Top of Extracted information

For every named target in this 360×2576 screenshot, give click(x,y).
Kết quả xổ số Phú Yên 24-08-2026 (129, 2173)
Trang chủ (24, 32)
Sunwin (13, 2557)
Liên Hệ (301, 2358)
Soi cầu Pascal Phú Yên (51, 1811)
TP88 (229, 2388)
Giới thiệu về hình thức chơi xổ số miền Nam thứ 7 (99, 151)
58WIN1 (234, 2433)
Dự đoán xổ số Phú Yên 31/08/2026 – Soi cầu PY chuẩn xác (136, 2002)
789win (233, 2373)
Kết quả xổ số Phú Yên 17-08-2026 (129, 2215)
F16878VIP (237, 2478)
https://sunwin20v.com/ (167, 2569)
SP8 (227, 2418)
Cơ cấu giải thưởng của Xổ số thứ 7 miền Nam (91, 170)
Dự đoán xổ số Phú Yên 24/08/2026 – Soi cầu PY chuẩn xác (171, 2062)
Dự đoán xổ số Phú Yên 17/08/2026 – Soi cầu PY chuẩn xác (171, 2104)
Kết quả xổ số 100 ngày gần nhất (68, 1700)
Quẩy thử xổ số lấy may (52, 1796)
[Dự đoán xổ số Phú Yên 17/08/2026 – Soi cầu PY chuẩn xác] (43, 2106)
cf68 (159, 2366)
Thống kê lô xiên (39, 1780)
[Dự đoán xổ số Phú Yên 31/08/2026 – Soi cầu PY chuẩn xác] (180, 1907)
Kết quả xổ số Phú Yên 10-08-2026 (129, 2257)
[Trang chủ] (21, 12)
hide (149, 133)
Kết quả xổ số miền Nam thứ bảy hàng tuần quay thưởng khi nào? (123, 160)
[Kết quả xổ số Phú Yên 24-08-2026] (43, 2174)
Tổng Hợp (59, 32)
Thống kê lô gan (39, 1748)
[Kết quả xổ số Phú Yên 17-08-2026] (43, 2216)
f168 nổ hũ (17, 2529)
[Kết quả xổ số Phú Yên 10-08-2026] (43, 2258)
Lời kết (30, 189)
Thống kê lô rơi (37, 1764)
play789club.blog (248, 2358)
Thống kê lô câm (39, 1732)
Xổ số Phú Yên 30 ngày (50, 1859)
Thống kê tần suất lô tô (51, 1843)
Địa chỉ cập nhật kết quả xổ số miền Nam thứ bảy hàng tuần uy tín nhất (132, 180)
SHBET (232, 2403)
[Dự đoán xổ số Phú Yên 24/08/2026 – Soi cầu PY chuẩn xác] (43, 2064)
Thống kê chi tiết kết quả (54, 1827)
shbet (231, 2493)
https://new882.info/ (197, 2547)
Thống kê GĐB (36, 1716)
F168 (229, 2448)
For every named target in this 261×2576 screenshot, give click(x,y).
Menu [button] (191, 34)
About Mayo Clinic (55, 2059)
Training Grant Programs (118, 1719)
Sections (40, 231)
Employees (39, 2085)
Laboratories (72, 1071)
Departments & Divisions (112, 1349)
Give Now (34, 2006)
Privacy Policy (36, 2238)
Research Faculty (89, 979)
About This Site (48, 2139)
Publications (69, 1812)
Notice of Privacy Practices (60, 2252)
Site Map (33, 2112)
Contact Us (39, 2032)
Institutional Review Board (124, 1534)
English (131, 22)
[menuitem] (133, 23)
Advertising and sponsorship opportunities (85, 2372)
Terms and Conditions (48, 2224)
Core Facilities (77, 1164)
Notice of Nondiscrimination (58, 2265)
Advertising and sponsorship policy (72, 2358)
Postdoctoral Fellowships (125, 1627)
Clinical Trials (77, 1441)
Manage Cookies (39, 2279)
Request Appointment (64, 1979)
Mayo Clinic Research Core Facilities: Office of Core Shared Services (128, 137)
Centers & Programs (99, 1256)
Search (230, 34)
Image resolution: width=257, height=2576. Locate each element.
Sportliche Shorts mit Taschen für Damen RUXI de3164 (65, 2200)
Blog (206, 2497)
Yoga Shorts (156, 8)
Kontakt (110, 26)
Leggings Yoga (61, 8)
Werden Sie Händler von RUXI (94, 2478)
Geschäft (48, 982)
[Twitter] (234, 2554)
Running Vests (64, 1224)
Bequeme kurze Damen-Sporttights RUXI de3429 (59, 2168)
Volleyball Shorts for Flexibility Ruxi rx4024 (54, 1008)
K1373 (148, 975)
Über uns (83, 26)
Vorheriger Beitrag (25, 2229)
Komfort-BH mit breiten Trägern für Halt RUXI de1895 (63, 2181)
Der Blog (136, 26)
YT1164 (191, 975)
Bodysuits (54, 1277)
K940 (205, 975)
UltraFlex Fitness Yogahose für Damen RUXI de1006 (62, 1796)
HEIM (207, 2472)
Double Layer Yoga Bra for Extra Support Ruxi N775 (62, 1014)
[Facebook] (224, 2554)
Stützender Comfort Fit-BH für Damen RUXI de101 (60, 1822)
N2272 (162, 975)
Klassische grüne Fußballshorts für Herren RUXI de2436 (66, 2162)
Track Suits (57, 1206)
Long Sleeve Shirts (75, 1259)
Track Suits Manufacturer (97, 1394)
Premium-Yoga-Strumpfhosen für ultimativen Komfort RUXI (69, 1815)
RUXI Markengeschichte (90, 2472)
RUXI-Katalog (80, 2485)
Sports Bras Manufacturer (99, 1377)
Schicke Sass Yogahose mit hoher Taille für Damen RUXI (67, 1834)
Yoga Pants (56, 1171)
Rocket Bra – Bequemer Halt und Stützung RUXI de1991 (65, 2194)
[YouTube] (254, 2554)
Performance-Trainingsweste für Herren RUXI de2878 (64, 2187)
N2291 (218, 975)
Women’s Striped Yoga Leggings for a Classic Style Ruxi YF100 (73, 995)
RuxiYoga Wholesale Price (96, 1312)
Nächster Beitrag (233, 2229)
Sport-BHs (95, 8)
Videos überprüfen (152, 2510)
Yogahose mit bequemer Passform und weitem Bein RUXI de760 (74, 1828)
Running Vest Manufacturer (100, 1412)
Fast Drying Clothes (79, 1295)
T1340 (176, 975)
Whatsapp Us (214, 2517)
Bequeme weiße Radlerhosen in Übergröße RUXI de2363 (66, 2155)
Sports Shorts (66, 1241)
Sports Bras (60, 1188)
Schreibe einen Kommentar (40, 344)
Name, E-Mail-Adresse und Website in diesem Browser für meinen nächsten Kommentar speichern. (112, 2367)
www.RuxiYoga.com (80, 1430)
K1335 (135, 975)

Bottom of Extracted information

== Problem description ==
Could you restate, word for word, the lines above from the one with "Give Now (34, 2006)" to the one with "[menuitem] (133, 23)", both included?

== Answer ==
Give Now (34, 2006)
Privacy Policy (36, 2238)
Research Faculty (89, 979)
About This Site (48, 2139)
Publications (69, 1812)
Notice of Privacy Practices (60, 2252)
Site Map (33, 2112)
Contact Us (39, 2032)
Institutional Review Board (124, 1534)
English (131, 22)
[menuitem] (133, 23)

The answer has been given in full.